What will education do for my career?

We can’t overstate the importance of education in business.  But in a developing country and continent such as ours, where the imperative is to accelerate learning to swell our skills pool, education in a vacuum is a luxury we cannot afford.

More and more we hear from our corporate clients complaints about the gap that exists between academic theory and practice. And, in our day-to-day business of search, we at MD Selection encounter this gap, in almost all sectors of our economy.

We find that many graduates leave universities with no practical insights, and a lack of actual understanding of the exigencies of business or of the working environment.

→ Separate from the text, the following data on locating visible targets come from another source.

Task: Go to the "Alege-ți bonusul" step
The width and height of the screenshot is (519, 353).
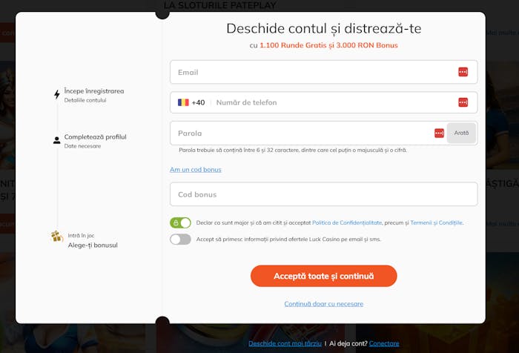Action: click(93, 245)
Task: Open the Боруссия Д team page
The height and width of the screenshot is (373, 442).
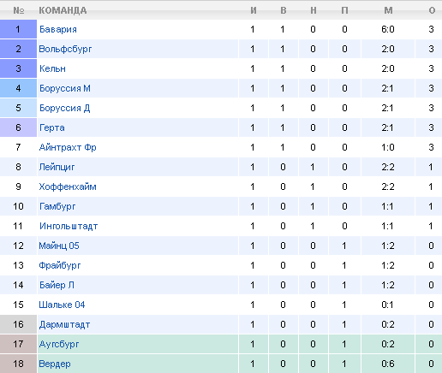Action: click(65, 108)
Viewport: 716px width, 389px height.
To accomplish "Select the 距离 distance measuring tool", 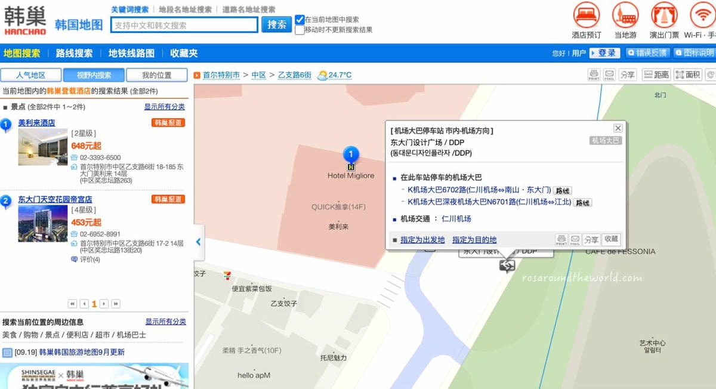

Corporates are grappling with the issue of relevance and usefulness of tertiary education. Views range from those in favour, to indifference, to vehement criticism, with one Head of HR in a successful large listed corporate going as far as to say that often a tertiary qualification is “overrated and useless and a complete waste of time.” His are extreme views, but there is a kernel of truth in what he says.

The situation is far worse when one considers the graduates of some of the erstwhile Black universities and technikons. These relics of the past, which fell under the old Bantu Education system, where inferior schooling and tertiary education thrived, bloat our unemployment figures and the workplace is still bearing the brunt of this today.

It is heartbreaking to see just how many “graduates” of these institutions there are and how they struggle to find jobs. The irony is that many even struggle with speaking English yet they hold degrees from universities having been taught in that language!

Now more than ever, universities should recognise their responsibility of embedding the practical human capital needs of our economy into their curricula.

We advise all prospective university students to choose their degrees wisely, with their desired careers in mind. Business is looking for talented, RELEVANTLY QUALIFIED and skilled people.

Attempting to bolster your career with additional degrees and diplomas without thought and consideration for relevance is not necessarily the route to go. The result could render you a serial academic, living in the world of theory, with no value-add offering to your employer.